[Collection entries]
● ● ● ● ●

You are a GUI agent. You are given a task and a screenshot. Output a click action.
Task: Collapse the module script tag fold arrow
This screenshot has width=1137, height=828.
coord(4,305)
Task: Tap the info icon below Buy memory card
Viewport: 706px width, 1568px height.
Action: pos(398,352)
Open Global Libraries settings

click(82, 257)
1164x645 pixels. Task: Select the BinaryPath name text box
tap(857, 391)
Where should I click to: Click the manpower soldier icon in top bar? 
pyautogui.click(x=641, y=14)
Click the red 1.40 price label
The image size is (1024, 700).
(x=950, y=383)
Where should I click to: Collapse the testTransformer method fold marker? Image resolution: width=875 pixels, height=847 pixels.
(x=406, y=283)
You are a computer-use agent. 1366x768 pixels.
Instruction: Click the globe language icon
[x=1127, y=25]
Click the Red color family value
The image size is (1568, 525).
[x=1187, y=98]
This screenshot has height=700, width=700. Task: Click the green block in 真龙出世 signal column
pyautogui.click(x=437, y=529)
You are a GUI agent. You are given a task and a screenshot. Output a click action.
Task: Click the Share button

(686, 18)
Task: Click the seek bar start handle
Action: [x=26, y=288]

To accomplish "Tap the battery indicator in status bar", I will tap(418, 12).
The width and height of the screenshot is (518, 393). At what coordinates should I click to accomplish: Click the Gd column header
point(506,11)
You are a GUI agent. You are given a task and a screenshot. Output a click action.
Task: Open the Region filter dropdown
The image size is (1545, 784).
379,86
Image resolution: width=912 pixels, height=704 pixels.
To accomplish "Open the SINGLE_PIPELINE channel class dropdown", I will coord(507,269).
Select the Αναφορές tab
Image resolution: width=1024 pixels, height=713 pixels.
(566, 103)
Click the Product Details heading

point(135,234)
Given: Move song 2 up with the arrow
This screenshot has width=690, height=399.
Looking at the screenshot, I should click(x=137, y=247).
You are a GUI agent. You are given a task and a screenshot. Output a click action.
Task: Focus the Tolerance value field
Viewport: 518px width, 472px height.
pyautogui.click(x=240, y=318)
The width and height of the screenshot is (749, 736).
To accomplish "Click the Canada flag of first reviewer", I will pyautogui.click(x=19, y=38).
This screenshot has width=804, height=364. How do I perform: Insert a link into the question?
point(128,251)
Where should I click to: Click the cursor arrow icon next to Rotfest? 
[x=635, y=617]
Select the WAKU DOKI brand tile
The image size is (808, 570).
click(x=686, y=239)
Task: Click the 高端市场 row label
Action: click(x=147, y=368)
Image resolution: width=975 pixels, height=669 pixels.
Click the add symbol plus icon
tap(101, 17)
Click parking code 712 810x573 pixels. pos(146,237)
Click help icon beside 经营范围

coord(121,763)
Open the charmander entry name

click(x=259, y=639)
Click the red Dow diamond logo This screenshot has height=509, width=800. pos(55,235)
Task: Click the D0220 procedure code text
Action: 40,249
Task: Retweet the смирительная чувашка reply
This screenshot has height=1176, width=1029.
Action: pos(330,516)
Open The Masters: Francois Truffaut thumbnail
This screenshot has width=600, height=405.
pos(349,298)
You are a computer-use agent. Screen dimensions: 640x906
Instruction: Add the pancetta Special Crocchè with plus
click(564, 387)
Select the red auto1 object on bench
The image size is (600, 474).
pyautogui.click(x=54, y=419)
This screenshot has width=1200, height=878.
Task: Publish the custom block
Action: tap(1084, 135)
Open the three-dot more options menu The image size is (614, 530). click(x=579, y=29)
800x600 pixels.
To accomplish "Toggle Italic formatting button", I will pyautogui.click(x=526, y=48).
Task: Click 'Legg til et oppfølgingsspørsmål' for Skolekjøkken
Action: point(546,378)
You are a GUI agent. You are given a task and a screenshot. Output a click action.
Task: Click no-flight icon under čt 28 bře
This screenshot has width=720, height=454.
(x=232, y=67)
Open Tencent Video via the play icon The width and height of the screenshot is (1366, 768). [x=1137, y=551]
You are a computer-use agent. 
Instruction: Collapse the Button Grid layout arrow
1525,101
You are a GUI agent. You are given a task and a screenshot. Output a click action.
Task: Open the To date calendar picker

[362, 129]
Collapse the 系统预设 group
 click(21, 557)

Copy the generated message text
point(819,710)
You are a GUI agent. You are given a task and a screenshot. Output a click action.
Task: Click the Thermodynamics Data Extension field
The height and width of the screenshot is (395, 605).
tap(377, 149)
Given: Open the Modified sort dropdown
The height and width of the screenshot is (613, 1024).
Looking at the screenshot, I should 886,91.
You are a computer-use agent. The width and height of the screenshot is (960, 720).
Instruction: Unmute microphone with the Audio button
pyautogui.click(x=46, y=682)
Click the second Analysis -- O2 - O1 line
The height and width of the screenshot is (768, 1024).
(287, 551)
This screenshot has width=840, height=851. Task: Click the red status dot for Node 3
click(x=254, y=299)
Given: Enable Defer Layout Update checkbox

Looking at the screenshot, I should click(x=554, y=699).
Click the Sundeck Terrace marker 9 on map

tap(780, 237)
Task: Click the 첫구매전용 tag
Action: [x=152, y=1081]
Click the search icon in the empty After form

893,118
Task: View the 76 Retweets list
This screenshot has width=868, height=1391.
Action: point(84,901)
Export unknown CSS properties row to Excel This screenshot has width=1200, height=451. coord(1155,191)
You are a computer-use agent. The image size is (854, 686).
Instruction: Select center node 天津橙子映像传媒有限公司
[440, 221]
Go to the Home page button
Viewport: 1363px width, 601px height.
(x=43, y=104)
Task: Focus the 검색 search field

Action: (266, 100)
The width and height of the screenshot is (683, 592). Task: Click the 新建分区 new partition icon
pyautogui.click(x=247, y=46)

● ● ● ● ●

* ASSIGNED TASK: Exactly as they stand, repeat all the records.

* ANSWER FOR THIS EXERCISE:
You are a GUI agent. You are given a task and a screenshot. Output a click action.
Task: Collapse the module script tag fold arrow
This screenshot has width=1137, height=828.
coord(4,305)
Task: Tap the info icon below Buy memory card
Viewport: 706px width, 1568px height.
Action: pos(398,352)
Open Global Libraries settings

click(82, 257)
1164x645 pixels. Task: Select the BinaryPath name text box
tap(857, 391)
Where should I click to: Click the manpower soldier icon in top bar? 
pyautogui.click(x=641, y=14)
Click the red 1.40 price label
The image size is (1024, 700).
(x=950, y=383)
Where should I click to: Collapse the testTransformer method fold marker? Image resolution: width=875 pixels, height=847 pixels.
(x=406, y=283)
You are a computer-use agent. 1366x768 pixels.
Instruction: Click the globe language icon
[x=1127, y=25]
Click the Red color family value
The image size is (1568, 525).
[x=1187, y=98]
This screenshot has height=700, width=700. Task: Click the green block in 真龙出世 signal column
pyautogui.click(x=437, y=529)
You are a GUI agent. You are given a task and a screenshot. Output a click action.
Task: Click the Share button

(686, 18)
Task: Click the seek bar start handle
Action: [x=26, y=288]

To accomplish "Tap the battery indicator in status bar", I will tap(418, 12).
The width and height of the screenshot is (518, 393). At what coordinates should I click to accomplish: Click the Gd column header
point(506,11)
You are a GUI agent. You are given a task and a screenshot. Output a click action.
Task: Open the Region filter dropdown
The image size is (1545, 784).
379,86
Image resolution: width=912 pixels, height=704 pixels.
To accomplish "Open the SINGLE_PIPELINE channel class dropdown", I will coord(507,269).
Select the Αναφορές tab
Image resolution: width=1024 pixels, height=713 pixels.
(566, 103)
Click the Product Details heading

point(135,234)
Given: Move song 2 up with the arrow
This screenshot has width=690, height=399.
Looking at the screenshot, I should click(x=137, y=247).
You are a GUI agent. You are given a task and a screenshot. Output a click action.
Task: Focus the Tolerance value field
Viewport: 518px width, 472px height.
pyautogui.click(x=240, y=318)
The width and height of the screenshot is (749, 736).
To accomplish "Click the Canada flag of first reviewer", I will pyautogui.click(x=19, y=38).
This screenshot has width=804, height=364. How do I perform: Insert a link into the question?
point(128,251)
Where should I click to: Click the cursor arrow icon next to Rotfest? 
[x=635, y=617]
Select the WAKU DOKI brand tile
The image size is (808, 570).
click(x=686, y=239)
Task: Click the 高端市场 row label
Action: click(x=147, y=368)
Image resolution: width=975 pixels, height=669 pixels.
Click the add symbol plus icon
tap(101, 17)
Click parking code 712 810x573 pixels. pos(146,237)
Click help icon beside 经营范围

coord(121,763)
Open the charmander entry name

click(x=259, y=639)
Click the red Dow diamond logo This screenshot has height=509, width=800. pos(55,235)
Task: Click the D0220 procedure code text
Action: 40,249
Task: Retweet the смирительная чувашка reply
This screenshot has height=1176, width=1029.
Action: pos(330,516)
Open The Masters: Francois Truffaut thumbnail
This screenshot has width=600, height=405.
pos(349,298)
You are a computer-use agent. Screen dimensions: 640x906
Instruction: Add the pancetta Special Crocchè with plus
click(564, 387)
Select the red auto1 object on bench
The image size is (600, 474).
pyautogui.click(x=54, y=419)
This screenshot has width=1200, height=878.
Task: Publish the custom block
Action: tap(1084, 135)
Open the three-dot more options menu The image size is (614, 530). click(x=579, y=29)
800x600 pixels.
To accomplish "Toggle Italic formatting button", I will pyautogui.click(x=526, y=48).
Task: Click 'Legg til et oppfølgingsspørsmål' for Skolekjøkken
Action: point(546,378)
You are a GUI agent. You are given a task and a screenshot. Output a click action.
Task: Click no-flight icon under čt 28 bře
This screenshot has width=720, height=454.
(x=232, y=67)
Open Tencent Video via the play icon The width and height of the screenshot is (1366, 768). [x=1137, y=551]
You are a computer-use agent. 
Instruction: Collapse the Button Grid layout arrow
1525,101
You are a GUI agent. You are given a task and a screenshot. Output a click action.
Task: Open the To date calendar picker

[362, 129]
Collapse the 系统预设 group
 click(21, 557)

Copy the generated message text
point(819,710)
You are a GUI agent. You are given a task and a screenshot. Output a click action.
Task: Click the Thermodynamics Data Extension field
The height and width of the screenshot is (395, 605).
tap(377, 149)
Given: Open the Modified sort dropdown
The height and width of the screenshot is (613, 1024).
Looking at the screenshot, I should 886,91.
You are a computer-use agent. The width and height of the screenshot is (960, 720).
Instruction: Unmute microphone with the Audio button
pyautogui.click(x=46, y=682)
Click the second Analysis -- O2 - O1 line
The height and width of the screenshot is (768, 1024).
(287, 551)
This screenshot has width=840, height=851. Task: Click the red status dot for Node 3
click(x=254, y=299)
Given: Enable Defer Layout Update checkbox

Looking at the screenshot, I should click(x=554, y=699).
Click the Sundeck Terrace marker 9 on map

tap(780, 237)
Task: Click the 첫구매전용 tag
Action: [x=152, y=1081]
Click the search icon in the empty After form

893,118
Task: View the 76 Retweets list
This screenshot has width=868, height=1391.
Action: point(84,901)
Export unknown CSS properties row to Excel This screenshot has width=1200, height=451. coord(1155,191)
You are a computer-use agent. The image size is (854, 686).
Instruction: Select center node 天津橙子映像传媒有限公司
[440, 221]
Go to the Home page button
Viewport: 1363px width, 601px height.
(x=43, y=104)
Task: Focus the 검색 search field

Action: (266, 100)
The width and height of the screenshot is (683, 592). Task: Click the 新建分区 new partition icon
pyautogui.click(x=247, y=46)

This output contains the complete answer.